ドキュメンタリー風なのか揺れる画面や不安定なパンが目に付くが、構成自体にドキュメンタリー的客観性は何もない。原作では第三者としての語り手(原作では最後に主人公の婚約者であるとわかる)の視点が重要だったが、映画ではそれもない。
いや風景や構成以前にそもそも登場人物の心情が伝わってこない。原作を読んでいたから記憶と連想で少しうるっとは来たが、読んでいなくて心揺さぶられるものだったか? 小4の娘が退屈したのは、ストーリーを理解できなかったからではない。
舞台挨拶の監督の言葉が引っ掛かっていた。(原作の)光の部分を見て欲しいと。しかしね、そもそもそういう話じゃないんだよ。
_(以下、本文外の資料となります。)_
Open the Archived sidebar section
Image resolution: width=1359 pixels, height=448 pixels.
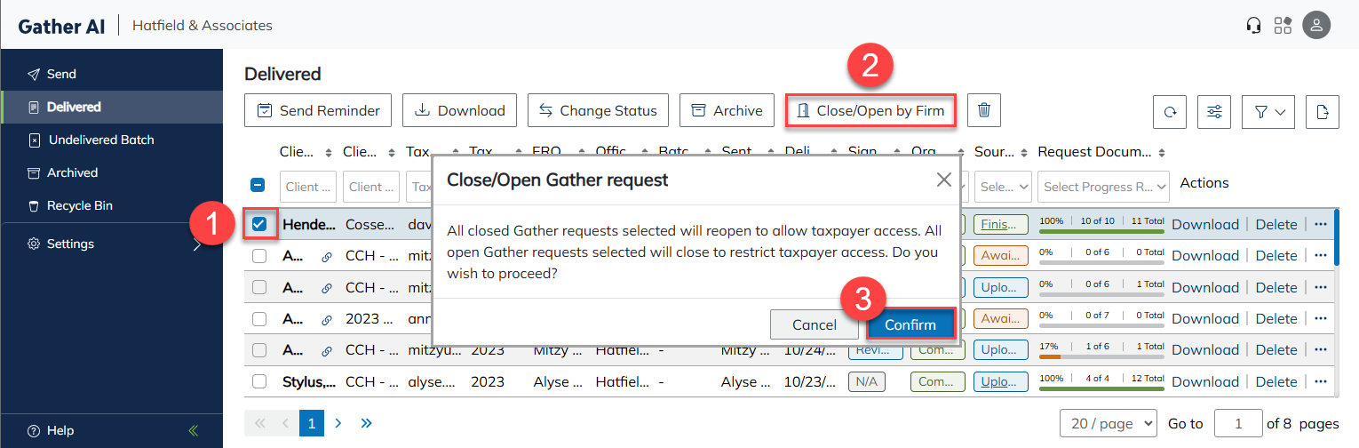tap(72, 172)
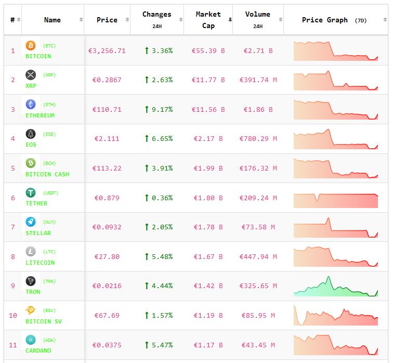Open the BITCOIN SV name link
Viewport: 393px width, 363px height.
[44, 321]

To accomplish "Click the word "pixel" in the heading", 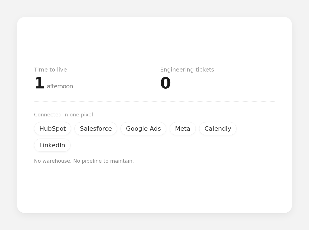I will (87, 115).
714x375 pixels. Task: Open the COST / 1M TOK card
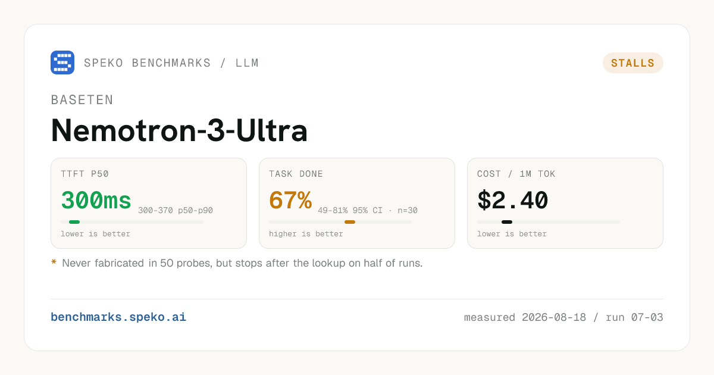pyautogui.click(x=565, y=203)
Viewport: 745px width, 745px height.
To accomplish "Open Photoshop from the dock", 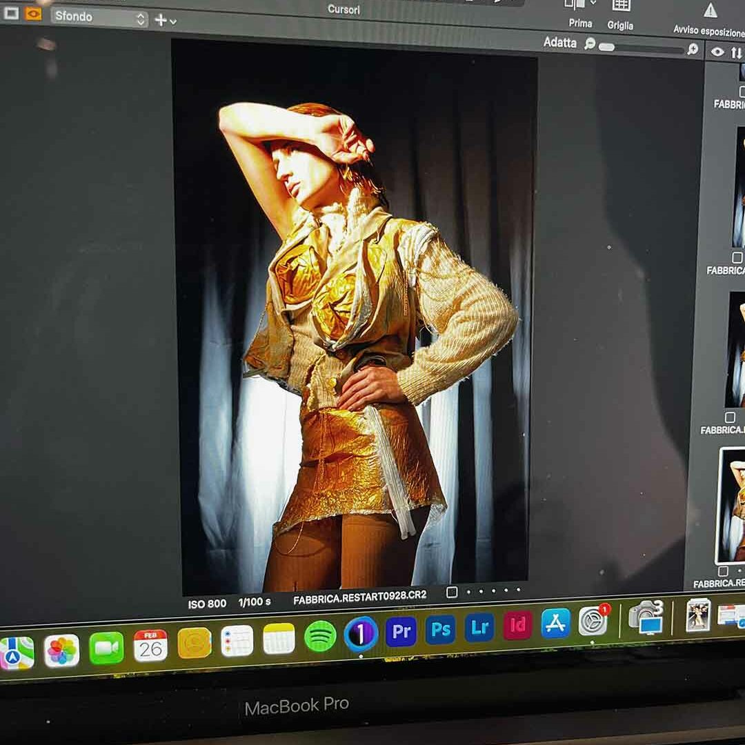I will (440, 629).
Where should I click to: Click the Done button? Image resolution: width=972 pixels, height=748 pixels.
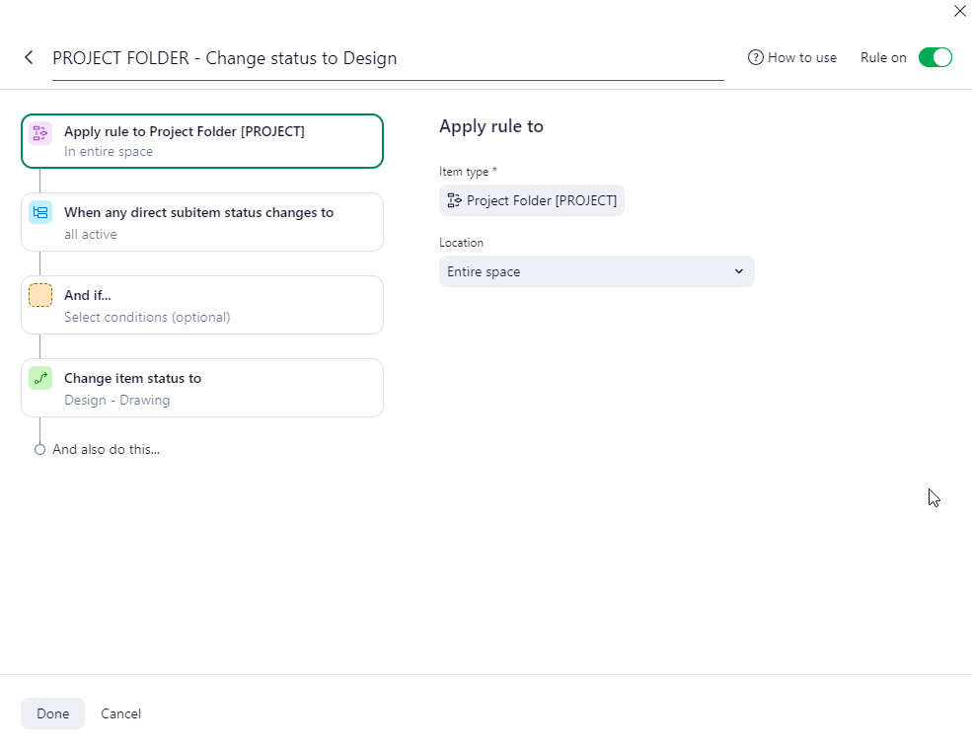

「乙女の友情を描く」とでもいう安っぽい薄っぺらなコピーが似合ってしまう。なぜ、あの2人は、2人だけだったのか? そしてシニカルな恵美のバックボーンは“オンナノコのイジメスパイラル”の表現なくして説明つかないだろう。それに較べたら“オトコノコの嫉妬”の話はおまけみたいなもので、ましてや佐藤先輩のエピソードはいらないだろう。
今回本欄はどう削っても字数オーバーにてご容赦を(これでも推敲したんだが)。ついでに謝っておくと、原作者世界に思い入れがあり過ぎるための酷評と思っていただければ。映画自体はひょっとしたらそう悪くはなかったのかもしれない。